- EXCERPTED TEXT -
☆ ☆ ☆
This was the question put to me recently by a young adult. In the way it was phrased it wasn’t really a question… more a statement implying that everybody knows that it’s good to do what you want. That to be able to do what you want is the freedom worth striving for, and if the opportunity arises surely anybody sane would take it…. after all, doing what you want makes you happy… right?
It depends… if you’re talking about transient happiness maybe… but if you’re talking about a more profound satisfaction, one which is equally at home with the happiness and sadness integral to being connected with the world, then the starting point for that comes from spending some time getting to know who you really are – beyond any stories you or others might tell – rather than spending time doing whatever it is that you think will do the business.
Maybe this particular groove, which seems to fit you so well at present, leads to a ditch which gets deeper and deeper – so deep that perspective is lost, and any talk of your infinite nature sounds like so much gobbledygook.
Isn’t it likely that if I do what my ego dictates I just become a puppet of my own desires? Isn’t it likely that the more I make satisfying these desires my priority, the more validity I give them, the less important everyone else’s wants and needs are to me… and so I’ll become even more egocentric and selfish. My ability to make a wise decision about what’s most appropriate to do, considering all involved, diminishes. I become blinded to my impact on other people and ignorant of the detrimental consequences for myself…as the ego-skin thickens the sense of being separated from ‘others’ and the ground of being increases. Then the world is seen and valued depending on how well it fits in with my priorities, with the thinking that I should be able to get what I like and do what I want.
And if I’m blocked in the fulfilment of my desires I will be unhappy. Sure enough, eventually, the world will block me because, strangely, it does not come into being in order to fit around, and satisfy, my ego’s changing shape.
☆ ☆ ☆
- SOURCE MATERIAL -
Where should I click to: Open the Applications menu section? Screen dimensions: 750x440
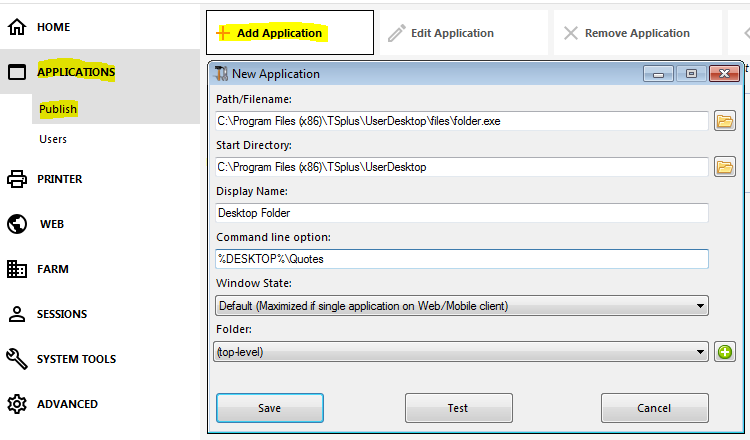coord(76,72)
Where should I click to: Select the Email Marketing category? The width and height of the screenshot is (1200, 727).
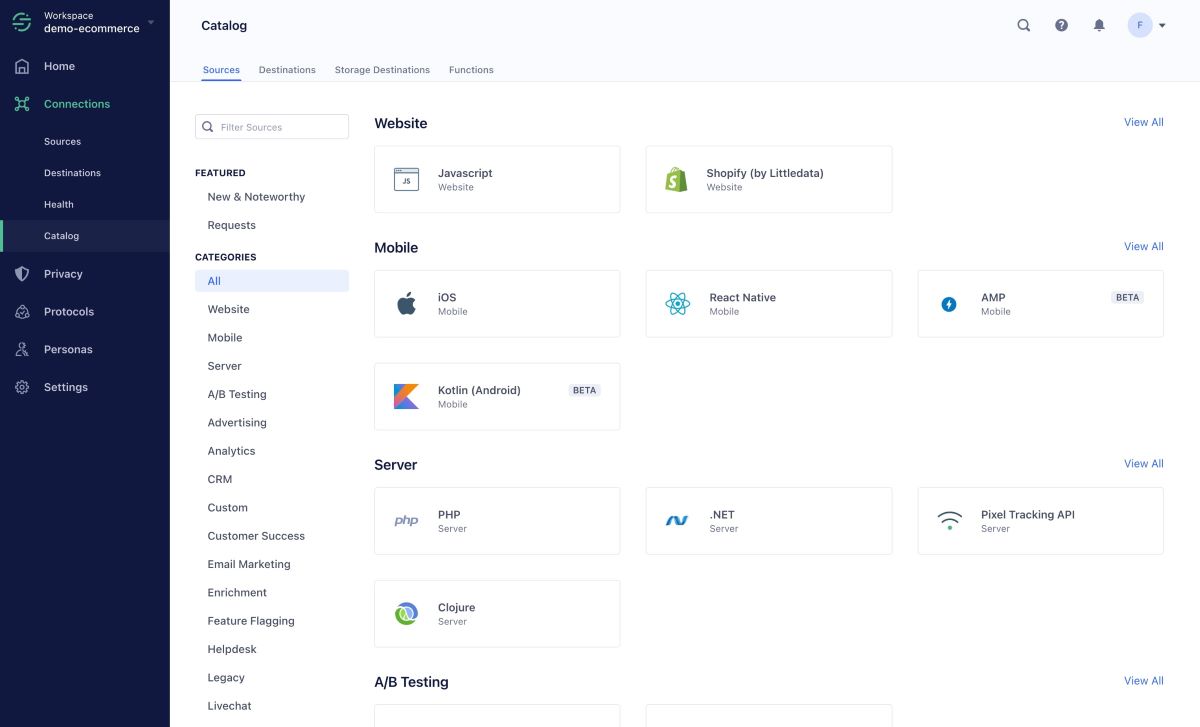[x=249, y=564]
☆ ☆ ☆
- DO THIS -
Repeat word for word the part of the essay on doing what you want that runs from "It depends… if" to "so much gobbledygook.".

- COMPLETED EXERCISE -
It depends… if you’re talking about transient happiness maybe… but if you’re talking about a more profound satisfaction, one which is equally at home with the happiness and sadness integral to being connected with the world, then the starting point for that comes from spending some time getting to know who you really are – beyond any stories you or others might tell – rather than spending time doing whatever it is that you think will do the business.
Maybe this particular groove, which seems to fit you so well at present, leads to a ditch which gets deeper and deeper – so deep that perspective is lost, and any talk of your infinite nature sounds like so much gobbledygook.